◆ **What the exercise asks**: Set down, word for word, every line of the listing below, starting with the one that contains "Task: Select the 'Wirtsbäume" and ending with the final line. Include nothing else.

◆ **Recorded information**:
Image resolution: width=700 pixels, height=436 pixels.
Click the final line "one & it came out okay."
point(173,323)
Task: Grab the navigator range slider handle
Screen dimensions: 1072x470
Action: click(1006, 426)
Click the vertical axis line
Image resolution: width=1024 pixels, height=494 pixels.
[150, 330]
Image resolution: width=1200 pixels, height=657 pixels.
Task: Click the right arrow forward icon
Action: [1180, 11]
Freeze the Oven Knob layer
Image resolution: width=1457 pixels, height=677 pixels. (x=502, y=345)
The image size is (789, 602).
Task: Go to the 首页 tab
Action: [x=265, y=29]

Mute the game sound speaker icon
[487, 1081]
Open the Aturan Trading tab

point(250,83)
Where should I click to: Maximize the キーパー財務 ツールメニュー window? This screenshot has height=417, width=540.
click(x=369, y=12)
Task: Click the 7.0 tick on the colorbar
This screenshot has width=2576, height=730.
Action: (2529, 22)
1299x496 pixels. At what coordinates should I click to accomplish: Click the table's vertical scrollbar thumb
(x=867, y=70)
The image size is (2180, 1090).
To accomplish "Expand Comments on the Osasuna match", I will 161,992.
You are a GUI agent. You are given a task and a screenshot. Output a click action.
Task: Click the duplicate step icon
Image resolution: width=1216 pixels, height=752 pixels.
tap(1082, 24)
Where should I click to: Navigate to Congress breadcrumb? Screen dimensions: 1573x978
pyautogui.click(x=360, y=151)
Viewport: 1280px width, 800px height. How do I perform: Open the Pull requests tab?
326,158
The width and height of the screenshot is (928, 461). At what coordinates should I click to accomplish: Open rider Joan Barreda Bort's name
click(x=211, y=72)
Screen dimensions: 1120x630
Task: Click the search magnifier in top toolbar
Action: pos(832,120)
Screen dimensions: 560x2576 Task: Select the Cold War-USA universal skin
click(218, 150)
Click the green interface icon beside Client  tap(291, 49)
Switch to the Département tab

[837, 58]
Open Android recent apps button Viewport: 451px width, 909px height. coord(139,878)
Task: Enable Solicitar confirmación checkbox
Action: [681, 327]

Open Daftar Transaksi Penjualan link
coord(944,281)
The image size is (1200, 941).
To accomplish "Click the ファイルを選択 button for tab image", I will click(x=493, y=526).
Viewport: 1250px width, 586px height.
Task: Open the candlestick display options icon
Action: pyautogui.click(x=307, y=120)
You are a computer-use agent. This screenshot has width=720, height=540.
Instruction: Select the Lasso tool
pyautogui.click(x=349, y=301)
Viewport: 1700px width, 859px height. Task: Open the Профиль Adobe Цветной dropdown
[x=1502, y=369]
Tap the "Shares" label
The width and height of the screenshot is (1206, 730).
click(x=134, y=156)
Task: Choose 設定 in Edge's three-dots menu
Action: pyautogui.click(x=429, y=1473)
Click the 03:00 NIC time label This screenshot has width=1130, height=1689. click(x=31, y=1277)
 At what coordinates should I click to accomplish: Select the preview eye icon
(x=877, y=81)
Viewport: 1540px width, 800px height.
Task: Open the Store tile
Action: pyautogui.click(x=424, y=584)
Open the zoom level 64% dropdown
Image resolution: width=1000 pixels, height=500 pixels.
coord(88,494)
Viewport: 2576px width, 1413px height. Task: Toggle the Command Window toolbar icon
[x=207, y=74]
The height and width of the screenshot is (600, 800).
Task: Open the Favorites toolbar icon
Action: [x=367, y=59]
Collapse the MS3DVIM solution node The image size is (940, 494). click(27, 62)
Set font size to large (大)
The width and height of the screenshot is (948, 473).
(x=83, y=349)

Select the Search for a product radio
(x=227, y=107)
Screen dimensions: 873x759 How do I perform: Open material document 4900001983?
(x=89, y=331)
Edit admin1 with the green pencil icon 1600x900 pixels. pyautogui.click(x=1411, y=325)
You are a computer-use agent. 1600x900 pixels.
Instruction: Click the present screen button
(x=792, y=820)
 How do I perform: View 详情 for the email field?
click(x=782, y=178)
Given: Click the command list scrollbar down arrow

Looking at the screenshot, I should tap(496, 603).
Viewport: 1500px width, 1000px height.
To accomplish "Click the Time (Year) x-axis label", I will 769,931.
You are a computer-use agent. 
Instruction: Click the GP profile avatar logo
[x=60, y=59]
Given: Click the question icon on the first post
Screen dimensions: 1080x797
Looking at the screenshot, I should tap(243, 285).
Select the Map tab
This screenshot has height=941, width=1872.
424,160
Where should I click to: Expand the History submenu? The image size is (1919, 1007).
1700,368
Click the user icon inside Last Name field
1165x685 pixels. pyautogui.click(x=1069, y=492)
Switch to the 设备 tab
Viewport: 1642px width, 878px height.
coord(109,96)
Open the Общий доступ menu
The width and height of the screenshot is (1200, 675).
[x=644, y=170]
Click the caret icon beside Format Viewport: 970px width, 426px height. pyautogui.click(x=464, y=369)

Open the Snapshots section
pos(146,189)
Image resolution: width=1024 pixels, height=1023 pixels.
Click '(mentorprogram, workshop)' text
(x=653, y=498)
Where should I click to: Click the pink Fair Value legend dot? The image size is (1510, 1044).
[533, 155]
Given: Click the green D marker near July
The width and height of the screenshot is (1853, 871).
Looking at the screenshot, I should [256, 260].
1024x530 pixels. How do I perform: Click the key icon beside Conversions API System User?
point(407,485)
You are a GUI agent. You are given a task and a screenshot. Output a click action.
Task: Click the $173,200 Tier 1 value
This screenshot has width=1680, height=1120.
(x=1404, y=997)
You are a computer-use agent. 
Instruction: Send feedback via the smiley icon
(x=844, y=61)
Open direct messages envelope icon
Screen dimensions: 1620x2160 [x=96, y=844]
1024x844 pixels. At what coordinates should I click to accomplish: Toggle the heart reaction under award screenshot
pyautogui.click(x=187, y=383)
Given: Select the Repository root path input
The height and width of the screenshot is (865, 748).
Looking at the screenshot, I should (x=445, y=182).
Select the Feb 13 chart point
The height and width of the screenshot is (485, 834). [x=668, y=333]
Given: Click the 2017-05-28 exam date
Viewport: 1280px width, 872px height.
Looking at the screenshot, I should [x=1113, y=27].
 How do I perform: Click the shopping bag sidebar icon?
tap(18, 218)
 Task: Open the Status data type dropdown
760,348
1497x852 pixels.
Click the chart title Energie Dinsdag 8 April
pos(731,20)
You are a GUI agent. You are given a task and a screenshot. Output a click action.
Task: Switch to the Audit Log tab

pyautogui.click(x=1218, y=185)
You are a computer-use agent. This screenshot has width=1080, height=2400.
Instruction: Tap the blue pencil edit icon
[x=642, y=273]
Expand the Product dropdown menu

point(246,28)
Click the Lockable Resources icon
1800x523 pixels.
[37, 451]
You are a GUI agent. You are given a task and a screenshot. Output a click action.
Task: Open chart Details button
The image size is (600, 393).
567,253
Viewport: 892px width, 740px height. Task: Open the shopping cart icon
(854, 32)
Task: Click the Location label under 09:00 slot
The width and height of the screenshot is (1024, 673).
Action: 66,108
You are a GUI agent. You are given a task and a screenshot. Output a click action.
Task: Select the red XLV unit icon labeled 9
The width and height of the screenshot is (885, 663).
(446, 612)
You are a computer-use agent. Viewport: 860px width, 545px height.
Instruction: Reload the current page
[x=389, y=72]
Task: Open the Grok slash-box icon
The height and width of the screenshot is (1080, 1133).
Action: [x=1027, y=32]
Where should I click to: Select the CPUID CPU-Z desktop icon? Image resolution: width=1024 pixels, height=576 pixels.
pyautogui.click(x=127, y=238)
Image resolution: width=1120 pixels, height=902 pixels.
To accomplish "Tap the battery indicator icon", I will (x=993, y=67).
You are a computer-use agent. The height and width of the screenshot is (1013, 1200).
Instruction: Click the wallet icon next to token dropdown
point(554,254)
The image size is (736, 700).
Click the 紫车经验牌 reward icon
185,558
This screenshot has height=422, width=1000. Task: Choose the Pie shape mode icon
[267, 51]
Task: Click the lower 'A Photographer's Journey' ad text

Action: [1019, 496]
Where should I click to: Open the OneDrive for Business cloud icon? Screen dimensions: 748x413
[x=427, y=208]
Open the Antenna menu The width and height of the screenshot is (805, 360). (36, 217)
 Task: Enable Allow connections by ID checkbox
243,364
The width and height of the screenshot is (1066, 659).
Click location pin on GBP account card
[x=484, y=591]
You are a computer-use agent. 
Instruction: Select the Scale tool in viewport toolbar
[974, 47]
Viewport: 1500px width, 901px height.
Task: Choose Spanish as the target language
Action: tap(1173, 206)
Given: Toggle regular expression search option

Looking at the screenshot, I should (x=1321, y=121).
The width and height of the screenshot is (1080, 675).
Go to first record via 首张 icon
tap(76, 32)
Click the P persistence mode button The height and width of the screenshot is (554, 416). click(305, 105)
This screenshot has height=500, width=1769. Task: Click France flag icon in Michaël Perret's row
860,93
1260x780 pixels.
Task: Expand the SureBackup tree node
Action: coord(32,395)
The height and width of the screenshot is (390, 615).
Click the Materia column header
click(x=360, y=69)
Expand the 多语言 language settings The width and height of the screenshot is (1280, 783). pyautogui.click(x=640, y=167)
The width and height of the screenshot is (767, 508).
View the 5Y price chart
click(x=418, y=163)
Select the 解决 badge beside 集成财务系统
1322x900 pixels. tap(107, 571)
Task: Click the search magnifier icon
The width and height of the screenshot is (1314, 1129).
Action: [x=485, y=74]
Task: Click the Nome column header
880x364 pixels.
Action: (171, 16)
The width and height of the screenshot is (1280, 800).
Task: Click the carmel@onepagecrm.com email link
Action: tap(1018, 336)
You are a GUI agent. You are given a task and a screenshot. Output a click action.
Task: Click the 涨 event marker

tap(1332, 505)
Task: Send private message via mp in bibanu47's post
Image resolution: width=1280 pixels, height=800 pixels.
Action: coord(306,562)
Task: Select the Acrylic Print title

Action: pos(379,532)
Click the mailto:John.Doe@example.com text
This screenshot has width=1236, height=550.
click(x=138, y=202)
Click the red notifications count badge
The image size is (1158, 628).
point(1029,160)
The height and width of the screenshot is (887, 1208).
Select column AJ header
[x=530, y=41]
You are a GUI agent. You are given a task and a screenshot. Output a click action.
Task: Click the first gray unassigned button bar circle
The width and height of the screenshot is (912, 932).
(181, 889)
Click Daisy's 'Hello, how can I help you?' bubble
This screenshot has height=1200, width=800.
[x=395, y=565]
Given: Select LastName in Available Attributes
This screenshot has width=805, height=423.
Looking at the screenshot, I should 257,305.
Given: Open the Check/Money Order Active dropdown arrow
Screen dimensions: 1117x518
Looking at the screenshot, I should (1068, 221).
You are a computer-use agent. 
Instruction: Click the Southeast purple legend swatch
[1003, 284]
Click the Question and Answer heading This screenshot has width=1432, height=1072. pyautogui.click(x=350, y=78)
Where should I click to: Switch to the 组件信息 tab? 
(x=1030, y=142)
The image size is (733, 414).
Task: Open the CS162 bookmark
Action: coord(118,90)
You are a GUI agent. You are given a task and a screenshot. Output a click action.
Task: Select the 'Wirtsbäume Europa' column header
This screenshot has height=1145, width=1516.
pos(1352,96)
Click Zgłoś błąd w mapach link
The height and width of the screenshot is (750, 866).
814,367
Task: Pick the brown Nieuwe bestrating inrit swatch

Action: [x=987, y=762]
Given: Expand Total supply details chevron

◆ **Answer space**:
Task: Select the 'Wirtsbäume Europa' column header
This screenshot has height=1145, width=1516.
pos(1352,96)
Click Zgłoś błąd w mapach link
The height and width of the screenshot is (750, 866).
814,367
Task: Pick the brown Nieuwe bestrating inrit swatch

Action: [x=987, y=762]
Given: Expand Total supply details chevron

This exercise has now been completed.